Thanks for not tripping over my words while hearing my meaning.

>I remember a little pamphlet published by Tri Tac a few years ago called 
>"Gamers" that pointed out the many folibles of gamer folks. One of the 
>cartoons showed an overweight guy bragging about his N+1 level D&D 
>god/character to a kid, who promptly shot the guy, saying "people like him 
>are too stupid to live."

ROFL!!!    I wish I could see it...   uh, er, I mean, tsk tsk, what a shame... 
  ;-)>       Who/what is Tri Tac? (I just thought I would gather a few of my 
fundie friends and we would go picket them or something next weekend -- if we 
can't find any game stores, that is...)

>> Rich Ostero has the right idea when telling folks about all his kewl (and
>> socially acceptable) hobbies, but I think that he should include 
role-playing
>> to the mix so folks would associate RPG's with "normalcy"
>> (no offense intended by the "normalcy" comment, Rich)  ;-)>
>
>What's "normal"? ;) None taken, and I'll have to do some thinking about this. 
>Thanks, 

Uh, I think the traditional answer goes something like this (repeat after me): 

"WE are normal.  THEY are wierd and strange."
or a more modern-day, bohemian attitude:
"WE are wierd and strange, that makes us normal.  THEY are normal, that makes 
them wierd and strange."
if the above confuses you, then don't worry, YOU are normal...   :-)>

- ---Boyd
(socially acceptable now that he has been pardoned by Joe Walsh)

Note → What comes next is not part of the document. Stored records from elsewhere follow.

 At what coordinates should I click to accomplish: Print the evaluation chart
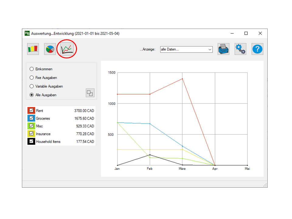pos(223,49)
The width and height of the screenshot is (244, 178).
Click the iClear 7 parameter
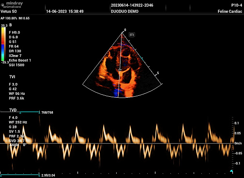pyautogui.click(x=15, y=56)
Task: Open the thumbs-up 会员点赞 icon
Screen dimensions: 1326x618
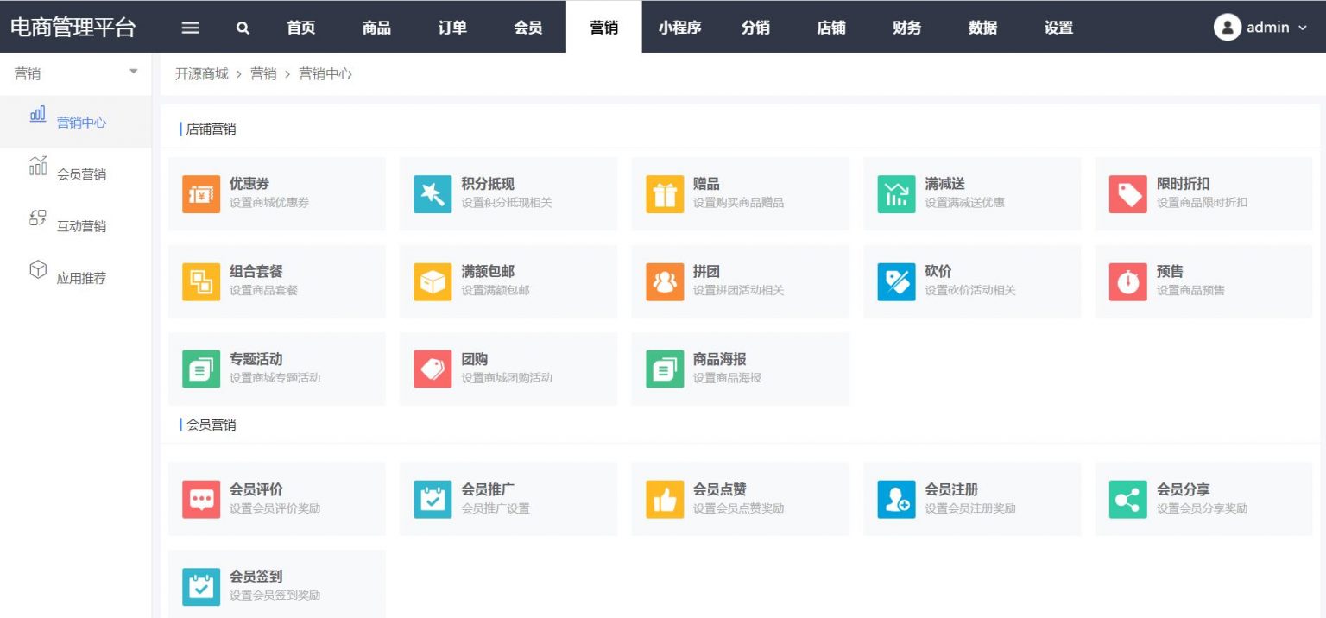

------------------------------

From: Rob_Prior@nynet.nybe.north-york.on.ca (Rob Prior)
Date: 06 Oct 1996 17:35:46 GMT
Subject: Re: Traveller-digest V1996 #494

>Besides how many of you 'Holy Canonists' out 
>there think Virus is NOT a heresy? Show of hands please?...

Well, I'm not a 'holy canonist', but I did use/explain Virus.  My Virus
wasn't exactly like GDW's, but then my campaign isn't exactly like their's
either.  My background is telecon researcher and software engineer, while my
father's is epidemiologist/toxicologist with a strong interest in emergent
complexity in dynamic systems, a.life, and similar stuff.  Very hard-science
stuff.  Together, we made Virus work for us.

------------------------------

From: Joe Walsh <ransom@connect.iconnect.net>
Date: Sun, 6 Oct 1996 17:21:31 -0500 (CDT)
Subject: RE: Social Acceptance of RPGs

On Sun, 6 Oct 1996, Boyd Schneider ranted thusly:

> ---Boyd
> (socially acceptable now that he has been pardoned by Joe Walsh)

Hey, don't blame ME for your being socially acceptable.  That's your 
problem. :D


- -Joe
______________________________________________________________________________
Joseph E. Walsh      |  Atari 8-Bit User and Programmer Since 1982
ransom@iconnect.net  |  Classic Traveller Referee Since 1983
Stuck in the '80s    |  Microsoft-Free and Loving It! :)



------------------------------

From: Rob_Prior@nynet.nybe.north-york.on.ca (Rob Prior)
Date: 06 Oct 1996 19:43:32 GMT
Subject: Another Animal Bug

While looking for the base animal hit number (and not finding it), I noticed
another bug in the animal encounter table system.

On page 142, under Animal Characteristics, it states that the a score of A7
means that the animal attacks on a roll of 7 or less.  This is opposite the
CT system, in which the number had to be equalled or exceeded.

However, the tables on page 152 appear to be based on the old CT system,
because a grazer is the least likely animal to flee, while a killer is the
least likely animal to attack!  This makes cows more agressive than
wolverines!

The sample table on page 152 contains results that are impossible to get with
the given rules.  Eg. result 6 has grazers fleeing on 13-, but the roll to
determine the flee number is 1D-1.  I think this means that the wrong table
was printed in the rules.  (Looks like the old CT table, actually.)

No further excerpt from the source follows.